EU, U.S. and Africa relationships all have issues
The Harper government claims it is close to a free-trade deal with the European Union.
But critics question what that would do for trade any time soon when the European economy is in the tank and teetering on the brink of collapse.
Even Canada’s practically indestructible relationship with the U.S. has been showing stress cracks over the past four years under Harper and Barack Obama.
The prime minister was apparently caught off-guard by the Obama administration’s protectionist “Buy America” policy, and outraged by the White House decision to delay construction of the Keystone pipeline from Alberta to Texas.
The draft of Harper’s new foreign policy plan also blames the U.S. for delaying Canada’s entry into negotiations to join the Trans-Pacific Partnership, a powerful trading bloc seen as the gateway to Asian markets.
Even the highly publicized Beyond the Border plan to help ease congestion at Canada-U.S. border crossings all but fell off Washington’s agenda, and had to be rescued with pressure from Ottawa.
Going ahead, the new Harper foreign policy plan cautions “it can be expected that Canadian interests will continue to be affected by internal U.S. politics or narrow interests.”
Then there’s Africa, a continent to which Harper has given at best passing attention.

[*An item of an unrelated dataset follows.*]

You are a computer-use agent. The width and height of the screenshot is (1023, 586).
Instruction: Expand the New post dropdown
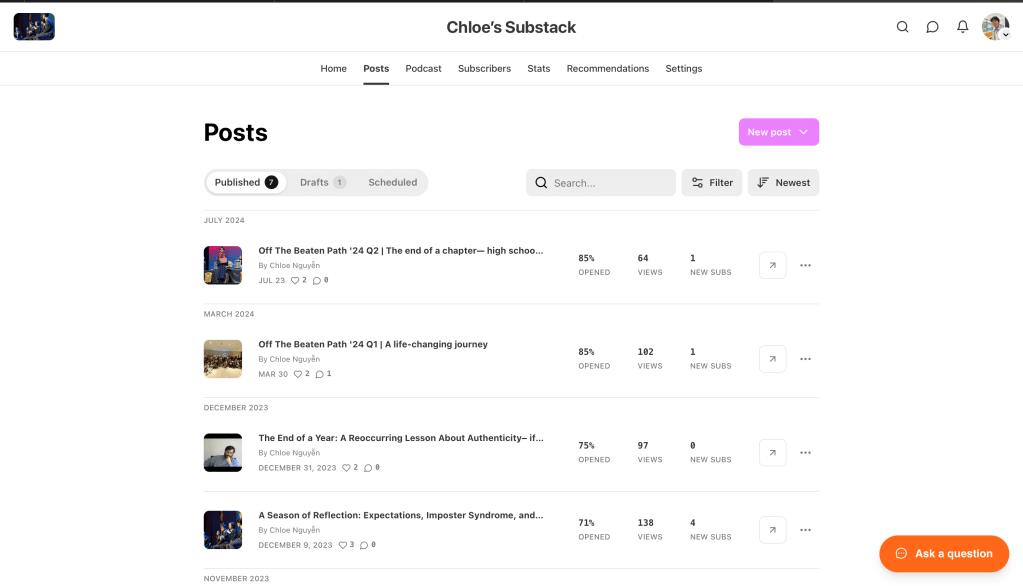click(803, 132)
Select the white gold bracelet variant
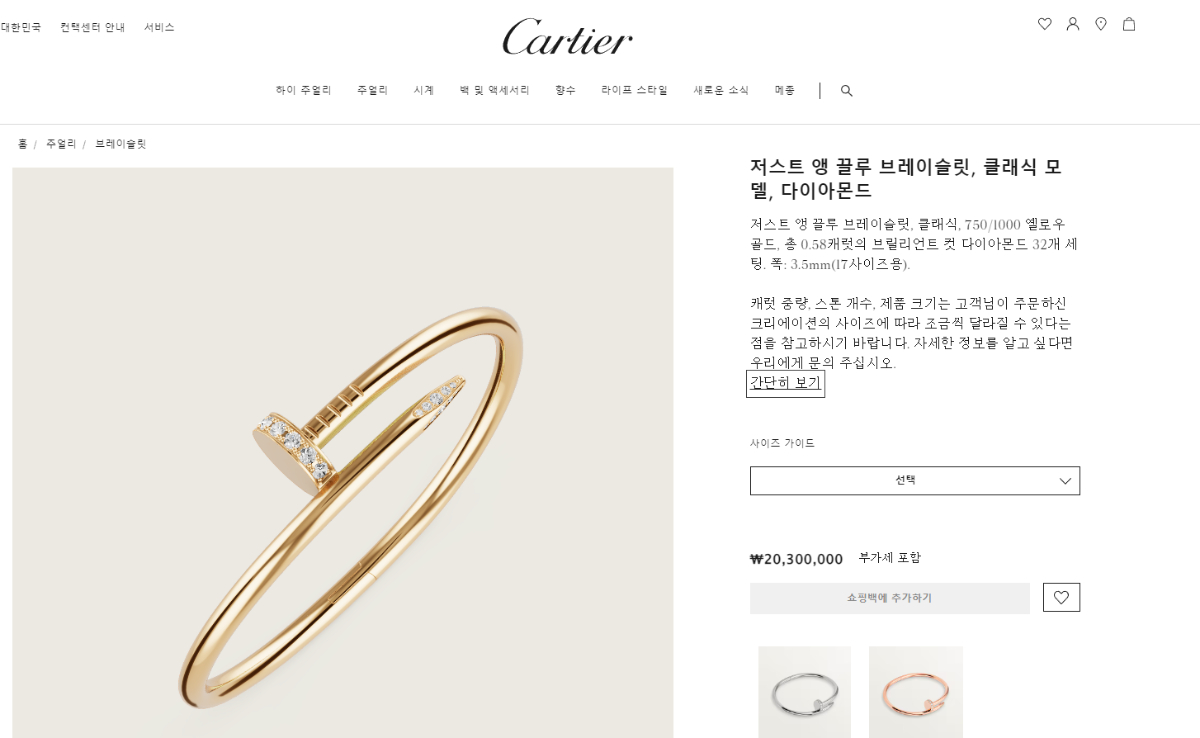Viewport: 1200px width, 738px height. coord(805,692)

As the draft foreign policy puts it: “…over time, African countries have the potential to challenge the likes of Brazil and China as major investment destinations.”
Gaga for Asia
All of which helps to explain why Harper and his government have gone gaga for Asia, particularly China, a country with an annual output of goods and services expected to surpass that of the U.S. within the next five years.
Alas, the PM’s initially taking a slow boat to China means Canada is on no pleasure cruise now.

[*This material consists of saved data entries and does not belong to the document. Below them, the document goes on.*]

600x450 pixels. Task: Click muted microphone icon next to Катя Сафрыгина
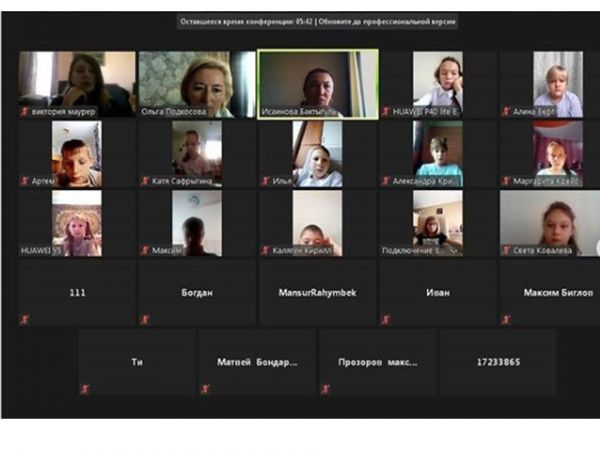pyautogui.click(x=144, y=181)
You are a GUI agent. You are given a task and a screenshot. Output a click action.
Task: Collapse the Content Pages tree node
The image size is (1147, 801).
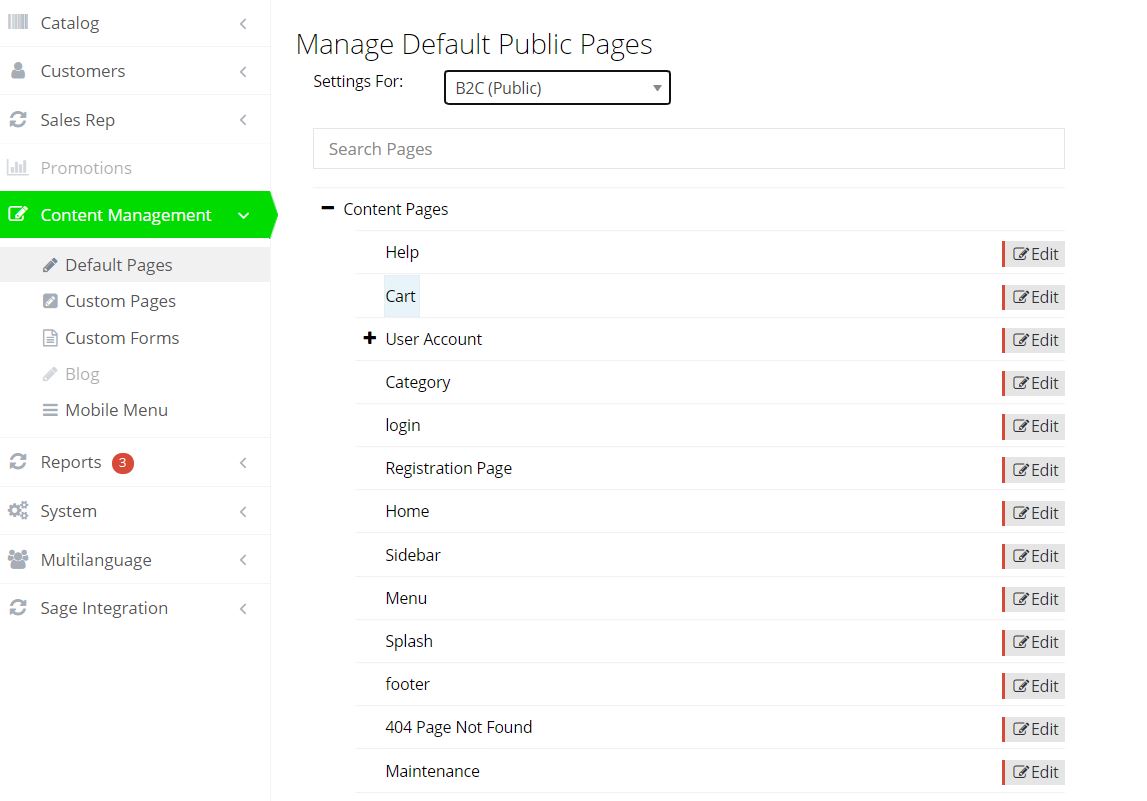click(x=327, y=208)
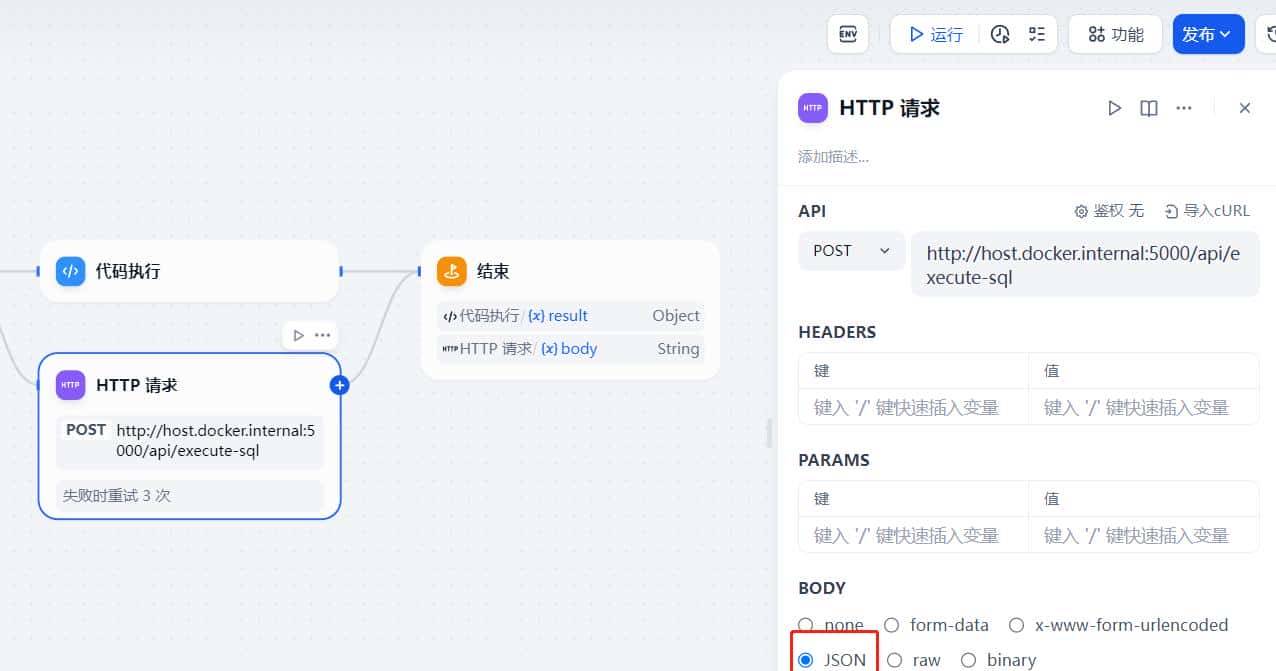Run the HTTP 请求 node via panel play icon
The height and width of the screenshot is (671, 1276).
click(x=1114, y=108)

The foreign policy paper states: “The situation is stark: Canada’s trade and investment relations with new economies, leading with Asia, must deepen, and as a country we must become more relevant to our new partners.”

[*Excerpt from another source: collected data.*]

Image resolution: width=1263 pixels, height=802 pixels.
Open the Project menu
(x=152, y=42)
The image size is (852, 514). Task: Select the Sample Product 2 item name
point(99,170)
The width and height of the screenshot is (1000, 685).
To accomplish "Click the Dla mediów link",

Despite the Harper government’s best efforts, Canada does not yet have an FTA (free trade agreement) in the Asia Pacific region, and our existing initiatives with Singapore and South Korea have been stalled for years.”Canada’s trade with China has been steadily increasing despite icy relations between the two countries after the Conservatives first came to power.
Part of the problem back then was Harper’s willingness to talk about China’s abysmal human rights record, its brutal suppression of political dissent, not to mention Chinese cyber-spies hacking Canadian companies and stealing their technologies.
As the prime minister put it not long after taking office, Canadians don’t want to sell out their values to the almighty dollar. It’s a different story now. As the Harper government scrambles to make up for lost time, its new foreign policy plan puts pragmatism over principle. To succeed, we will need to pursue relationships in tandem with economic interests even where political interests or values may not align.